[Collected data entries]:
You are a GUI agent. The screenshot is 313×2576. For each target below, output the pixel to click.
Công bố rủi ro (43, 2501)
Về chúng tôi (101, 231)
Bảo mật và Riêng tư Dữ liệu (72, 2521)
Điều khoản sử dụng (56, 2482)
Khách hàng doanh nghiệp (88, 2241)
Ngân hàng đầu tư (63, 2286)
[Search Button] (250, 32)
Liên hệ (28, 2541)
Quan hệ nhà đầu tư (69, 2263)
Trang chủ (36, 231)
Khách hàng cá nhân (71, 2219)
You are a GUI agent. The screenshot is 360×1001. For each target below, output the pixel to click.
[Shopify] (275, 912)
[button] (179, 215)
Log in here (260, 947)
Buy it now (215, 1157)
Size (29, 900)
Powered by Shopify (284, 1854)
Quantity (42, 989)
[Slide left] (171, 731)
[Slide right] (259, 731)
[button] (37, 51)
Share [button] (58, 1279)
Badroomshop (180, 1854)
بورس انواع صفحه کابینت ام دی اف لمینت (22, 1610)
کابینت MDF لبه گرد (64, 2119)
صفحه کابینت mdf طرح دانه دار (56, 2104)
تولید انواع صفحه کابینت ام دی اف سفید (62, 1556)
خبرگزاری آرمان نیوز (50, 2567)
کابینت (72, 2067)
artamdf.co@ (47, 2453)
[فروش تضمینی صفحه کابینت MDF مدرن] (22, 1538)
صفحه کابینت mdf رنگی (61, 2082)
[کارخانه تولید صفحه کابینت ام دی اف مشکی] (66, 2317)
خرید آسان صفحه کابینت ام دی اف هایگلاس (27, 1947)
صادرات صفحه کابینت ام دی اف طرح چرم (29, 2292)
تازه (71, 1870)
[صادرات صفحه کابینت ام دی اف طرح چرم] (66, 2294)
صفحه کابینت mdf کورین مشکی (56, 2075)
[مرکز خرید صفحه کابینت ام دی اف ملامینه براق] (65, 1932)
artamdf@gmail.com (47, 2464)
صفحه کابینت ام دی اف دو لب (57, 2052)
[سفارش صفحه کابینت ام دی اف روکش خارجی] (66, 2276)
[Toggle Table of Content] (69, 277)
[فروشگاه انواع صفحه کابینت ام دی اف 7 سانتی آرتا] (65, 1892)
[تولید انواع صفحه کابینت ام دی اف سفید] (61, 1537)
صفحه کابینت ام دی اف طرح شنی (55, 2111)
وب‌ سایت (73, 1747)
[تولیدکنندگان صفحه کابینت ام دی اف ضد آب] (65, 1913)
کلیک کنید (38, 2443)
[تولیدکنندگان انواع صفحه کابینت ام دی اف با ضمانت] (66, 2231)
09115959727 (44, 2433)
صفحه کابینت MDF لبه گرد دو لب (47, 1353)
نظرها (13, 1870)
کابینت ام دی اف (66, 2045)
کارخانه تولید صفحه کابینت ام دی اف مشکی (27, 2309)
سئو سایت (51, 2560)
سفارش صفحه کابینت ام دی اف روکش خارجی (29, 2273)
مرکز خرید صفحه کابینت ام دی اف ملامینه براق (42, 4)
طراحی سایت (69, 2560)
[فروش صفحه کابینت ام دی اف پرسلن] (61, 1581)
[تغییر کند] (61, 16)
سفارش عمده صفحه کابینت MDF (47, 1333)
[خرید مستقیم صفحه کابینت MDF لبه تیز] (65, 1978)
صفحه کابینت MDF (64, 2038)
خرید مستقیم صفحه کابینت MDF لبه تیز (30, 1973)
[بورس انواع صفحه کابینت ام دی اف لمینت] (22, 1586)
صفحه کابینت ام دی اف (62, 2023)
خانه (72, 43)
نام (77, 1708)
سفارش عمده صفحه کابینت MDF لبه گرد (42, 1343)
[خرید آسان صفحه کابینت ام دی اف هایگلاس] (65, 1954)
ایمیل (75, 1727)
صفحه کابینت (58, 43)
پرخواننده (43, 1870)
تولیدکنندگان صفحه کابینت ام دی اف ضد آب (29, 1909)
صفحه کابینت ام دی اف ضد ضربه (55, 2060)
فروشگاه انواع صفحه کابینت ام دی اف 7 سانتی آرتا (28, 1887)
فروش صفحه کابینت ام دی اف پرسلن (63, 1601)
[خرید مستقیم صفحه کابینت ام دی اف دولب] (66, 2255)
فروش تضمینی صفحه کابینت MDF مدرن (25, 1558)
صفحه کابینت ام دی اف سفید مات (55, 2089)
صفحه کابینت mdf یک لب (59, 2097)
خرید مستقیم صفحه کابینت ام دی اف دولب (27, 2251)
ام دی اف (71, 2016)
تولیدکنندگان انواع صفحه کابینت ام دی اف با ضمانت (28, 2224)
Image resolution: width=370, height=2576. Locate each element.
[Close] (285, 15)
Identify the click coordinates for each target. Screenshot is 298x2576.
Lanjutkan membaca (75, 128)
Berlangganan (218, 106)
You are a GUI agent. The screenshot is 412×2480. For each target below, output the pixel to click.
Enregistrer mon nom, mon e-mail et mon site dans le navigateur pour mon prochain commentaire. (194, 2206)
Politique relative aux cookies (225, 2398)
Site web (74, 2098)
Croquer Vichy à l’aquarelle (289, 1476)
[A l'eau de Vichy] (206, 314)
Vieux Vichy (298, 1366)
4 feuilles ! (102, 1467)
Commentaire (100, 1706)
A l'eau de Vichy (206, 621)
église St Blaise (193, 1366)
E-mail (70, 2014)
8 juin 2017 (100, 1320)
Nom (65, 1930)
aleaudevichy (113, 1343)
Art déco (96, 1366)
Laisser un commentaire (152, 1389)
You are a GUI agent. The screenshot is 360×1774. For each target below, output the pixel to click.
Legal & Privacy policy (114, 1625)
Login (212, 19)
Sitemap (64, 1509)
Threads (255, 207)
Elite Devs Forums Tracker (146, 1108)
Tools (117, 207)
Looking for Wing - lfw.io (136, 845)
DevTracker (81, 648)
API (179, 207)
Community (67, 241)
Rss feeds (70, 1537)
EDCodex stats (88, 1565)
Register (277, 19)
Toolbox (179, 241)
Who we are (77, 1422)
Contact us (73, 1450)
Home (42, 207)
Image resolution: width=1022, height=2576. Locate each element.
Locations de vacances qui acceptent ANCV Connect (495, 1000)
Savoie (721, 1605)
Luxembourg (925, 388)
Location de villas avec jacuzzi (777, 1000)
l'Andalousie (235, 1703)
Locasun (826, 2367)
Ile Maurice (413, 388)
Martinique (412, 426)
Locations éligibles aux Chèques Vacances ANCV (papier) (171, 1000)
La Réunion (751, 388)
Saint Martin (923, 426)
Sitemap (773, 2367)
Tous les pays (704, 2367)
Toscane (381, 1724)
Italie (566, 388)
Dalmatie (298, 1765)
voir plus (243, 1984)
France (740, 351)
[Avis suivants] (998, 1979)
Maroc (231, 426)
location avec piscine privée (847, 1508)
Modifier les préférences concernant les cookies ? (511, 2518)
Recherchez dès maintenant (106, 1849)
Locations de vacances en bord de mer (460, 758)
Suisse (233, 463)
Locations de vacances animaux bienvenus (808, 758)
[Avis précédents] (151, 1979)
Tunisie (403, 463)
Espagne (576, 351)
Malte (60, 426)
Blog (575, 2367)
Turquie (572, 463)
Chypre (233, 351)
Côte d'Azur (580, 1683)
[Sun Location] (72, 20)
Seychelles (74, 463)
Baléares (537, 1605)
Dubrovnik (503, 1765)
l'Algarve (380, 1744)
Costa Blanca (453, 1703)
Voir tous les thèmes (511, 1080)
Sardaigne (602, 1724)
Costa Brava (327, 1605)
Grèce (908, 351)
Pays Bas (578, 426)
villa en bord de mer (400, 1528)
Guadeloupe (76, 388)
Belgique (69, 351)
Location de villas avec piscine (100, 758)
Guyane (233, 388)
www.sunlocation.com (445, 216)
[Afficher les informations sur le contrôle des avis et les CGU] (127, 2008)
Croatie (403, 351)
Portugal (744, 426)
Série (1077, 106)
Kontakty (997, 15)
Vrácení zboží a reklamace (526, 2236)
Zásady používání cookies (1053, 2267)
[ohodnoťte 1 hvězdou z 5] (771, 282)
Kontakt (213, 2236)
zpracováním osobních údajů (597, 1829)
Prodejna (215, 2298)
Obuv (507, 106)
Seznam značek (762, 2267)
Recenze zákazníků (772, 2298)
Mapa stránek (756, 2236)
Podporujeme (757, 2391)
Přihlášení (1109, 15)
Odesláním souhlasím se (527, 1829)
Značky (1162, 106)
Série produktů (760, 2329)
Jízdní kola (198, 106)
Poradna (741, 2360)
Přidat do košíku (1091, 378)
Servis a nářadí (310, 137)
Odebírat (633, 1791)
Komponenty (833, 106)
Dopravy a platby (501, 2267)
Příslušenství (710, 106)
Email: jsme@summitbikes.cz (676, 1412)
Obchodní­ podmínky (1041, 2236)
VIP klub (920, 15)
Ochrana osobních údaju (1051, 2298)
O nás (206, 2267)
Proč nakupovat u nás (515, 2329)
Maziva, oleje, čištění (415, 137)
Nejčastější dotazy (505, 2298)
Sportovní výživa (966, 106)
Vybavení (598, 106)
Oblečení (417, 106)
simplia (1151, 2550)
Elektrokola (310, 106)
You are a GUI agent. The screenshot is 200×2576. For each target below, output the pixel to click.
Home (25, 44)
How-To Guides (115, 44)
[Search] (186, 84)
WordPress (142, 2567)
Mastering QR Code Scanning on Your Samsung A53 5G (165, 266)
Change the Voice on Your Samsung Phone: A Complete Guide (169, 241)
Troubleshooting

[EXERCISE DIRECTIONS]:
Go through the records above, find every line with the word "avec", and list those lines.

[TASK RESULT]:
Location de villas avec jacuzzi (777, 1000)
location avec piscine privée (847, 1508)
Location de villas avec piscine (100, 758)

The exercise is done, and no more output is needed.